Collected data
------------------------

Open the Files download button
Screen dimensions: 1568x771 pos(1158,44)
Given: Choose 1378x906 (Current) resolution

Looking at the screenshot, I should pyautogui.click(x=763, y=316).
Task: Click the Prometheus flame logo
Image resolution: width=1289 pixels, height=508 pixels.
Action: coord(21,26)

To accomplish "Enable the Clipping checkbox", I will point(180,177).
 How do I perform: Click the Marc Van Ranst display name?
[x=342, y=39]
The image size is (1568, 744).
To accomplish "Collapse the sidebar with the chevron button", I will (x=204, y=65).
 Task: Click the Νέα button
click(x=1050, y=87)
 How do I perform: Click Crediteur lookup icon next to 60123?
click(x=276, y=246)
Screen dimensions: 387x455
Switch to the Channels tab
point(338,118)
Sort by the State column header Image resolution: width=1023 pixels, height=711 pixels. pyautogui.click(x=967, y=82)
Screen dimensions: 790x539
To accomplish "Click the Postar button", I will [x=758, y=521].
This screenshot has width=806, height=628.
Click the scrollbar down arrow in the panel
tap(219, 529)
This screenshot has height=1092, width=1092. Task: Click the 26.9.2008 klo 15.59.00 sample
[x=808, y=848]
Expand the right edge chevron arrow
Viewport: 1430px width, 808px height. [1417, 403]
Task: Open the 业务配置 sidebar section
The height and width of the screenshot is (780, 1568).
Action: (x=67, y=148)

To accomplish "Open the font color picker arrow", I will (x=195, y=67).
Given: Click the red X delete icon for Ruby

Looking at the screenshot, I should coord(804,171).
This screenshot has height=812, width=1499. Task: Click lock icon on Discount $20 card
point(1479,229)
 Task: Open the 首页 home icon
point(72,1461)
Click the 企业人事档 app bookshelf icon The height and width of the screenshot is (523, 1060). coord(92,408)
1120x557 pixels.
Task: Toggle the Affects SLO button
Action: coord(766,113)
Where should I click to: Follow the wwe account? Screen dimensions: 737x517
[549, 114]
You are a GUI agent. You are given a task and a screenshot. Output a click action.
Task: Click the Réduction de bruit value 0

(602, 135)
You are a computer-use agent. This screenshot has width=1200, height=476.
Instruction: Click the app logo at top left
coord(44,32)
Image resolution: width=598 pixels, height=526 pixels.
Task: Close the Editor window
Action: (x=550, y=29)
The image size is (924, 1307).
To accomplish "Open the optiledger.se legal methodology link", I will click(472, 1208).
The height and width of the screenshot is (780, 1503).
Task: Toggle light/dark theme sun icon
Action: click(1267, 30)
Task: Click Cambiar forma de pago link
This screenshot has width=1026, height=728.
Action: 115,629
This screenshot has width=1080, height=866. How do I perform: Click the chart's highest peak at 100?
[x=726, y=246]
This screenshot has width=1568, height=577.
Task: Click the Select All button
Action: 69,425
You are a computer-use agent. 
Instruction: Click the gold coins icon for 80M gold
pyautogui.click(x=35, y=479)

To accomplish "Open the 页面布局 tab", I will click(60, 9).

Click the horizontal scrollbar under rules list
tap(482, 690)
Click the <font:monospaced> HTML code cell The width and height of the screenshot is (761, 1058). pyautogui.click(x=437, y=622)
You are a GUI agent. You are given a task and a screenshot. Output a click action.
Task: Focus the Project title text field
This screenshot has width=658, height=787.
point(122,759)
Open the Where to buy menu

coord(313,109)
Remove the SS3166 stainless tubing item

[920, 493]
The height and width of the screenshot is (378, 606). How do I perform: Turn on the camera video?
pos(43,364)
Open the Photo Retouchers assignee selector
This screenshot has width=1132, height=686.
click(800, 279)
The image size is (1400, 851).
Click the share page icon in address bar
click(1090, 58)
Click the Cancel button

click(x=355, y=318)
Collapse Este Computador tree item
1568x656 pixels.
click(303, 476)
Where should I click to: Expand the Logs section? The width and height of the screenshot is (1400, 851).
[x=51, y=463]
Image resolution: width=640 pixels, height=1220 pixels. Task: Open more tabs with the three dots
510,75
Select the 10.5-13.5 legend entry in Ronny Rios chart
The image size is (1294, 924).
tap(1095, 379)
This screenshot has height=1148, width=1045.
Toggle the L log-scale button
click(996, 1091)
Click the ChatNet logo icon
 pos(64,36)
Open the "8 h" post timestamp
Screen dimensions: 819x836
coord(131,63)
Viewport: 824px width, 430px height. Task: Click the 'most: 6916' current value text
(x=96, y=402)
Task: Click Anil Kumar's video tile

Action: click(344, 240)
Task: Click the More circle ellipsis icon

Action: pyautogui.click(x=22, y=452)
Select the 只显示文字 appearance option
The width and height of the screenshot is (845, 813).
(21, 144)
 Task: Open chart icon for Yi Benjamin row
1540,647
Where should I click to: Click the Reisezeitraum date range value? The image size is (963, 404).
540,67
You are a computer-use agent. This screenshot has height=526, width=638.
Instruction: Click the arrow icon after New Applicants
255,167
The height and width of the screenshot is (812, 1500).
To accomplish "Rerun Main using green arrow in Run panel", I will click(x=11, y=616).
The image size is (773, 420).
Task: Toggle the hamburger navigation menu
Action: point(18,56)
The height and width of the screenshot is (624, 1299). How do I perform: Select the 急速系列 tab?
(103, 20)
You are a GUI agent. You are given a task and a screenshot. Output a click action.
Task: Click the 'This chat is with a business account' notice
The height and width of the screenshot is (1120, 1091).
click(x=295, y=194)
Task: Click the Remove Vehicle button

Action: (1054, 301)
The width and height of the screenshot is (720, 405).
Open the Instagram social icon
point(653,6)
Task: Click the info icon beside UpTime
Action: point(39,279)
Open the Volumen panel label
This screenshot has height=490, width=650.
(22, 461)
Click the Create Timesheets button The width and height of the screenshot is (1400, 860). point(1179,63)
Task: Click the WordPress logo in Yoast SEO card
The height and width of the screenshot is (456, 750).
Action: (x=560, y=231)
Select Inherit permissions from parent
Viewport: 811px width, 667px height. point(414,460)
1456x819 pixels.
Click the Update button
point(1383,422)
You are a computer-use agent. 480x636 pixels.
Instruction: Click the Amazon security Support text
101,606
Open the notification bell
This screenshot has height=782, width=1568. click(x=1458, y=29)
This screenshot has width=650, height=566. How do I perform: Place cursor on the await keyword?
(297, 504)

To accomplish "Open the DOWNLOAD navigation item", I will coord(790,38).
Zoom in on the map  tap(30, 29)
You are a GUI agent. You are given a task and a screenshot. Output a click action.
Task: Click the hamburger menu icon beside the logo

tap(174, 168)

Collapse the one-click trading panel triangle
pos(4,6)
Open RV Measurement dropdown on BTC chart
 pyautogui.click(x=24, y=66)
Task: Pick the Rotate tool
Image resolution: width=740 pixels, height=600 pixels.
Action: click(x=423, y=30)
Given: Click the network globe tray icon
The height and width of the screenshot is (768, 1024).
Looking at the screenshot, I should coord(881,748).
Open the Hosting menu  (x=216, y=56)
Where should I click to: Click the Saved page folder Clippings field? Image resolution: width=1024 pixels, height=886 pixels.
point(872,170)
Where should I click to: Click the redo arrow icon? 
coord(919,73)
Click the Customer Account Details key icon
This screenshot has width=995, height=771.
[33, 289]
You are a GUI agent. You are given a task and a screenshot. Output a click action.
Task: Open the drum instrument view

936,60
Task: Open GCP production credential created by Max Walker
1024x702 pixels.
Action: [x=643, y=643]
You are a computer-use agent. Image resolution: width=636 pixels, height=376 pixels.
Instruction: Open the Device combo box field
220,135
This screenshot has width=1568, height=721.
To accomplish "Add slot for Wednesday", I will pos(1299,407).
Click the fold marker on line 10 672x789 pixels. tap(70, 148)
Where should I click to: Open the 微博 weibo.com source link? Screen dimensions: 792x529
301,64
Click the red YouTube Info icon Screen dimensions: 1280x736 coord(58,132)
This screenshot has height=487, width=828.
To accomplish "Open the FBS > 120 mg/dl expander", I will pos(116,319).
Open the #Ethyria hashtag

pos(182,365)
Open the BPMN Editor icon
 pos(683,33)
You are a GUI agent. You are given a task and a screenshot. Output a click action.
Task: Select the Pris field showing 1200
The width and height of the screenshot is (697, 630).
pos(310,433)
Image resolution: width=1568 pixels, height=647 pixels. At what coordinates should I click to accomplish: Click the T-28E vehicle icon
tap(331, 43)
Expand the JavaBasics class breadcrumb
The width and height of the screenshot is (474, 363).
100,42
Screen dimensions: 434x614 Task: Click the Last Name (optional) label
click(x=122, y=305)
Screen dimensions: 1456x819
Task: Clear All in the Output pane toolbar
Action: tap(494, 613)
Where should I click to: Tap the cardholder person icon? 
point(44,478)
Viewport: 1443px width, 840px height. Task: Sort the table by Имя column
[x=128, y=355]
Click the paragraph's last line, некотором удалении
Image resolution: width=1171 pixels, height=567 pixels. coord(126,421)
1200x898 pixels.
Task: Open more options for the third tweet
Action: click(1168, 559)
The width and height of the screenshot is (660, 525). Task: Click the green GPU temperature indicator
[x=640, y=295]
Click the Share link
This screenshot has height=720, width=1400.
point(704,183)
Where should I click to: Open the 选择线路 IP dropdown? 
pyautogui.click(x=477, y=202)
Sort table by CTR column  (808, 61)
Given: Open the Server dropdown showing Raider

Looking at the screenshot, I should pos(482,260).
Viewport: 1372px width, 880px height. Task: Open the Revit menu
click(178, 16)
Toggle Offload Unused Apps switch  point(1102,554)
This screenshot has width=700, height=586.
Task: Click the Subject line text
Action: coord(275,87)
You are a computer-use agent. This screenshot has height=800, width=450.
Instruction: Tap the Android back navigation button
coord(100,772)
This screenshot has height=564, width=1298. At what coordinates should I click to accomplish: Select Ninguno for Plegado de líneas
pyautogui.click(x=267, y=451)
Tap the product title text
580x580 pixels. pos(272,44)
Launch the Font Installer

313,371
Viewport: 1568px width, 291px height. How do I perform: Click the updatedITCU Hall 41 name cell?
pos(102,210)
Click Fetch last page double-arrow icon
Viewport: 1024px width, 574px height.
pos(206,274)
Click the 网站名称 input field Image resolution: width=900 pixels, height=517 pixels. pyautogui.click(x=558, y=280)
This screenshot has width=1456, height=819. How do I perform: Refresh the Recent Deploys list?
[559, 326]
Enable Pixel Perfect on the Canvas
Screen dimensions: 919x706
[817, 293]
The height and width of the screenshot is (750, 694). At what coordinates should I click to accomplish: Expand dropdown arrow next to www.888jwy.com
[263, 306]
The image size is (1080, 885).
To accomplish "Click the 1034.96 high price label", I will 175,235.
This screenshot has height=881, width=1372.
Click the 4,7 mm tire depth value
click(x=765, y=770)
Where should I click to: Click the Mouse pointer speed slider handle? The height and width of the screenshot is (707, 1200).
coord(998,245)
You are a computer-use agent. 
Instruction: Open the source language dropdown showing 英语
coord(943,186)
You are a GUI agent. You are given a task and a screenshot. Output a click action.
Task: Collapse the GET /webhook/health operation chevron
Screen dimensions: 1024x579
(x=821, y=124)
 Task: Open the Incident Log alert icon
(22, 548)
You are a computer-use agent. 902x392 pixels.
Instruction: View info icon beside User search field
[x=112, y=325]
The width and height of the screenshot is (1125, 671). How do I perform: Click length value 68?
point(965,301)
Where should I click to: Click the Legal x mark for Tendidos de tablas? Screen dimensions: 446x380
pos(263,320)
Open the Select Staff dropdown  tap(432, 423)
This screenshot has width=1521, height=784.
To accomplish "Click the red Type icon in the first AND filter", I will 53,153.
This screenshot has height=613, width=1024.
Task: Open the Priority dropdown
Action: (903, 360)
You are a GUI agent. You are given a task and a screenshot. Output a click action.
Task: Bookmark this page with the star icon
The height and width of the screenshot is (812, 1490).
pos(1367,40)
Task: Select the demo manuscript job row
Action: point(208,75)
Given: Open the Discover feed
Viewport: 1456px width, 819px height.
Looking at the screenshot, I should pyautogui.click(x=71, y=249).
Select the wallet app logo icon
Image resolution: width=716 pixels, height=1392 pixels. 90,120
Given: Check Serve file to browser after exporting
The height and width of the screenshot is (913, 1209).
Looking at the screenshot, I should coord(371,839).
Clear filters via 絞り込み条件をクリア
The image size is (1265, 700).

------------------------

Identify each line of the data above that contains the word "title", and copy those lines.

■ WRITTEN REPLY ■
Task: Focus the Project title text field
Tap the product title text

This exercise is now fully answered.